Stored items
-- -- --

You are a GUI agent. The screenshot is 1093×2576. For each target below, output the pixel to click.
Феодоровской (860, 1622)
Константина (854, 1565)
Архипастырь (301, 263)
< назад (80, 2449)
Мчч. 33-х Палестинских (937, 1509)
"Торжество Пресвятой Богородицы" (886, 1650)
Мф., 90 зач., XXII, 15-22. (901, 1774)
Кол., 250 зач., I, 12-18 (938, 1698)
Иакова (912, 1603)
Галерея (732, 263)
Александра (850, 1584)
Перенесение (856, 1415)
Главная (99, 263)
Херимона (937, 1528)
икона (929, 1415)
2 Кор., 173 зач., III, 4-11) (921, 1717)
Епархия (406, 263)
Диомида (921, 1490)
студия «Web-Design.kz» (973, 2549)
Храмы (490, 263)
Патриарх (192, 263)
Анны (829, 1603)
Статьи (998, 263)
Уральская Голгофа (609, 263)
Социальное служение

-- -- --

* Task:
Each record, exactly as written, is to be printed again.

* Reply:
You are a GUI agent. The screenshot is 1093×2576. For each target below, output the pixel to click.
Феодоровской (860, 1622)
Константина (854, 1565)
Архипастырь (301, 263)
< назад (80, 2449)
Мчч. 33-х Палестинских (937, 1509)
"Торжество Пресвятой Богородицы" (886, 1650)
Мф., 90 зач., XXII, 15-22. (901, 1774)
Кол., 250 зач., I, 12-18 (938, 1698)
Иакова (912, 1603)
Галерея (732, 263)
Александра (850, 1584)
Перенесение (856, 1415)
Главная (99, 263)
Херимона (937, 1528)
икона (929, 1415)
2 Кор., 173 зач., III, 4-11) (921, 1717)
Епархия (406, 263)
Диомида (921, 1490)
студия «Web-Design.kz» (973, 2549)
Храмы (490, 263)
Патриарх (192, 263)
Анны (829, 1603)
Статьи (998, 263)
Уральская Голгофа (609, 263)
Социальное служение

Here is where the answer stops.